The firm found “going to a shop” topped the list of leisure activities people are most likely to do after lockdown.
Separate research suggested that the UK’s economy will grow at its fastest rate on record this year, helped by the rebound in consumer spending.
The EY Item Club said the economy had “proven to be more resilient than seemed possible”.
The forecasting body has upgraded its 2021 growth forecast from 5% to 6.8%, which would mark the fastest rate seen since Office for National Statistics (ONS) records began.
The UK’s GDP, which measures all the activity of companies, governments and individuals in the economy, shrank by a record 9.9% last year as coronavirus restrictions hit output, according to the ONS.
But EY expects that the UK economy will return to its pre-pandemic size in the second quarter of 2022 – three months earlier than previously forecast.
Deloitte’s research also suggested that the UK could be on track for a faster economic rebound than previously thought.
Consumer confidence increased at the fastest rate in a decade in the first three months of 2021, according to its survey of 3,000 adults between 19 and 22 March.
The survey found that six out of 10 people said they planned to return to the shops within a month of restrictions lifting.
Ian Stewart, chief economist at Deloitte, said: “The UK is primed for a sharp snap back in consumer activity.
“High levels of saving, the successful vaccination rollout and the easing of the lockdown set the stage for a surge in spending over the coming months.”
The economists at EY’s Item Club also revised down their unemployment forecasts.
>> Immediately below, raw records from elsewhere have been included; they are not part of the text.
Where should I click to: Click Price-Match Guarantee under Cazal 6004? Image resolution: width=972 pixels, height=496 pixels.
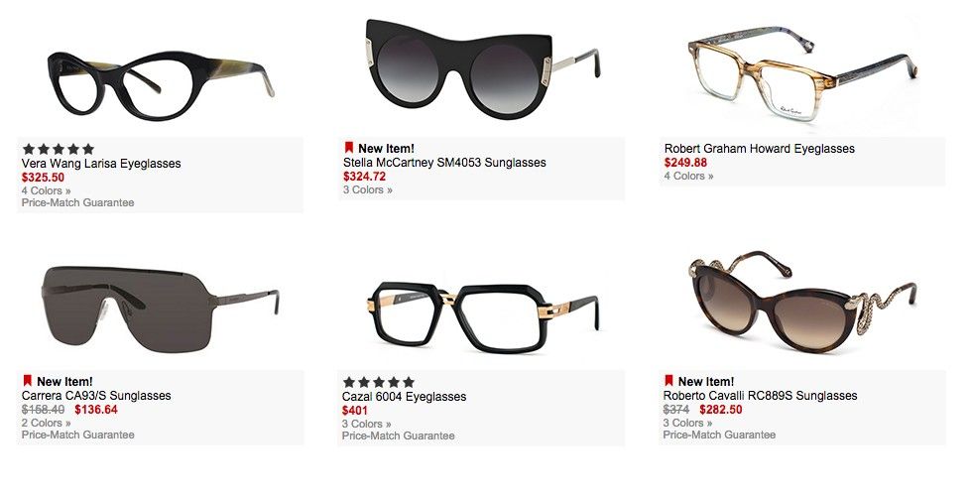pos(398,435)
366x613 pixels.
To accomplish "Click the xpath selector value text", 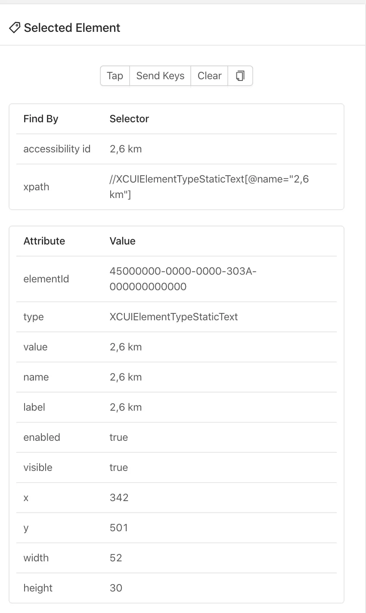I will click(x=209, y=187).
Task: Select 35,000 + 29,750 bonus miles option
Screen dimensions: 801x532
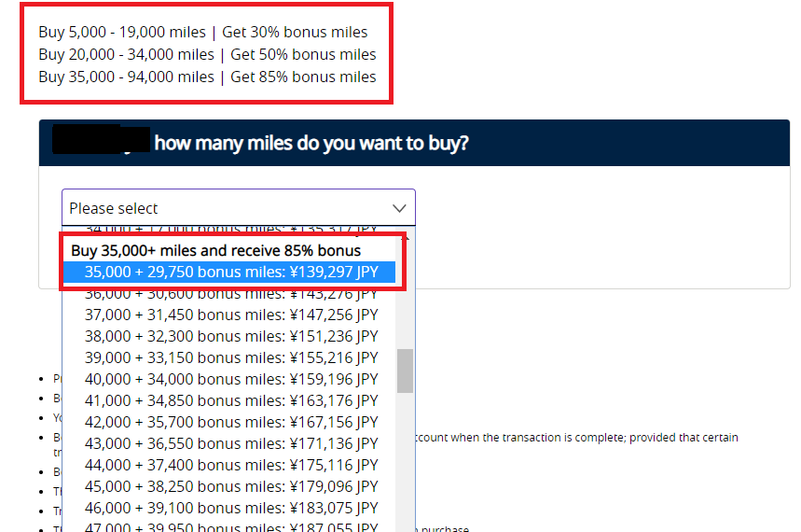Action: (230, 272)
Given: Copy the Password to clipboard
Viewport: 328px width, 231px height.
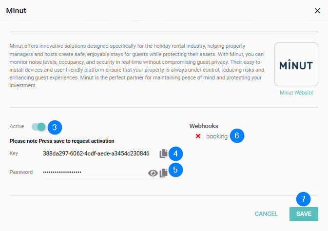Looking at the screenshot, I should pos(164,173).
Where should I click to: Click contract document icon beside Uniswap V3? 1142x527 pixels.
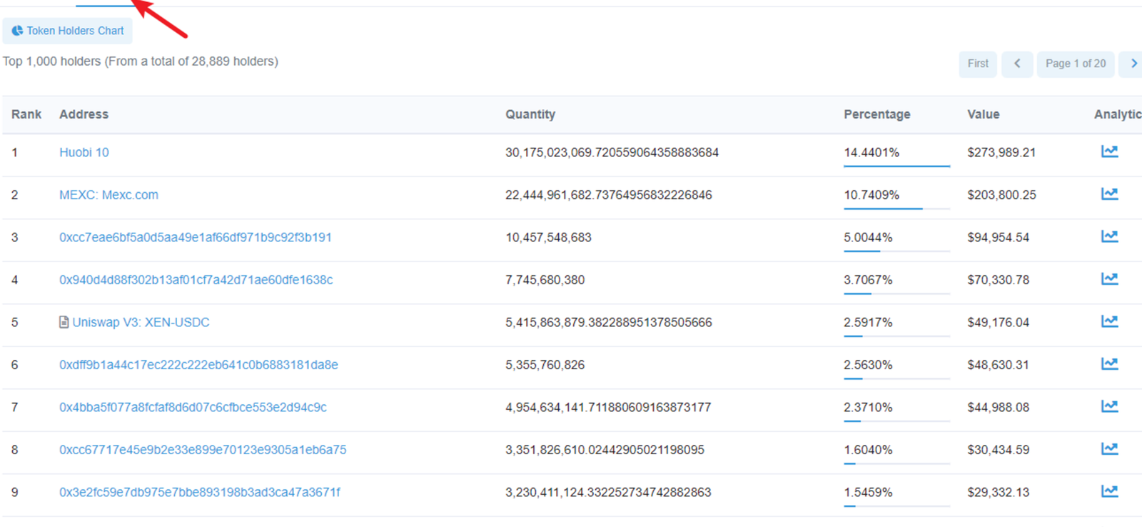(x=64, y=322)
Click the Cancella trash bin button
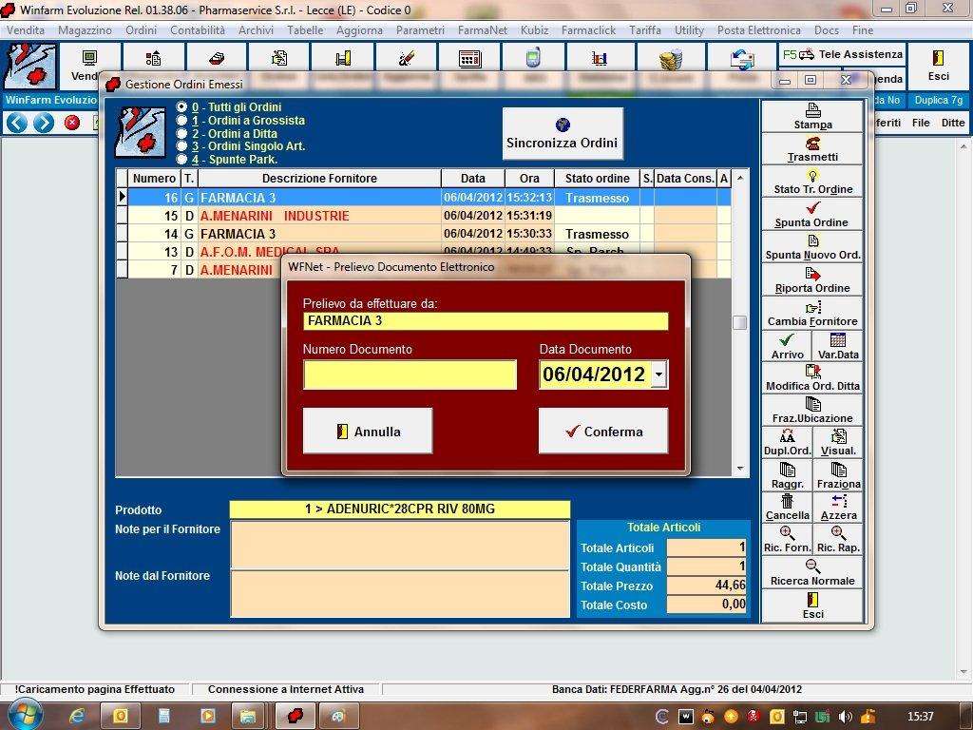This screenshot has width=973, height=730. (x=787, y=507)
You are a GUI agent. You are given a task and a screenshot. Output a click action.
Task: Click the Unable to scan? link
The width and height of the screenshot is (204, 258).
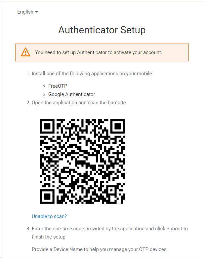pyautogui.click(x=49, y=216)
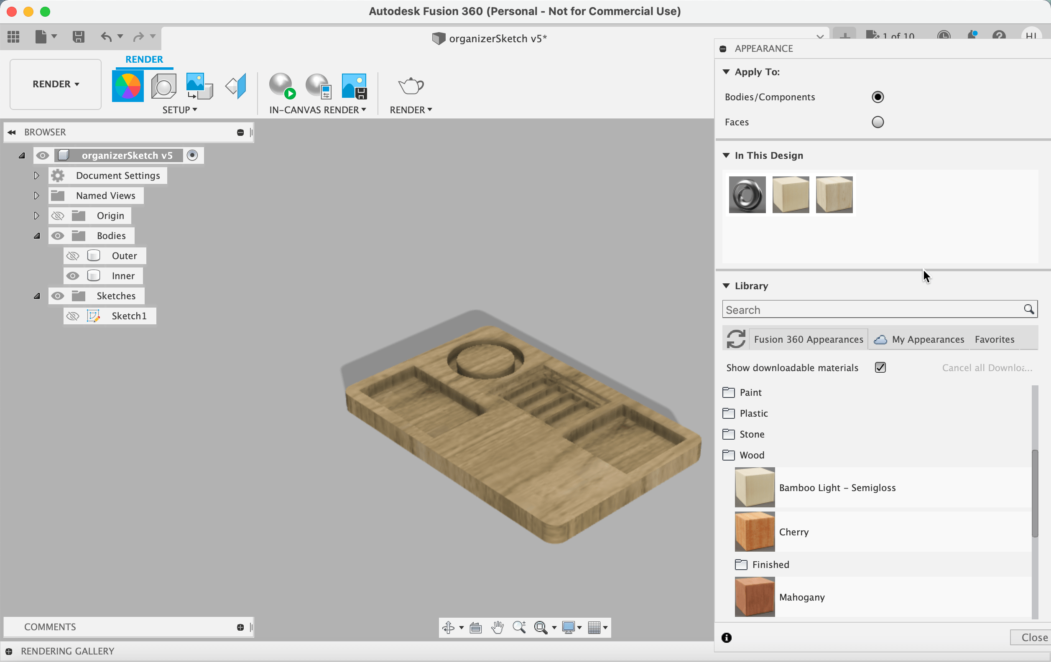This screenshot has height=662, width=1051.
Task: Uncheck Show downloadable materials
Action: point(880,368)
The rate is now expected to reach 5.8% towards the end of this year, down from the 7% predicted in January.
EY’s chief economic adviser, Howard Archer, said that the latest forecast suggested the economy would “emerge from the pandemic with much less long-term ‘scarring’ than was originally envisaged and looks set for a strong recovery over the rest of the year and beyond”.
He added : “While restrictions have caused disruption, lessons learned over the last 12 months have helped minimise the economic impact.”
In England and Wales, non-essential retail was allowed to reopen on 12 April.
Shops in Scotland will be allowed to reopen fully from Monday, while Northern Ireland is due to see non-essential retail reopen on 30 April.
Separate research published last Friday suggested that the recent easing of lockdown measures had triggered a surge in activity among UK firms.
A closely watched survey, produced by IHS Markit/CIPS, indicated that the looser restrictions had led to the fastest UK private sector growth since late 2013.
The IHS Markit/CIPS Purchasing Managers’ Index (PMI) rose to 60 in April, according to initial findings, up from 56.4 in March. Any figure above 50 indicates expansion.
The service sector grew faster than manufacturing for the first time since the Covid crisis began, the survey found, largely down to the reopening of non-essential shops seen in April.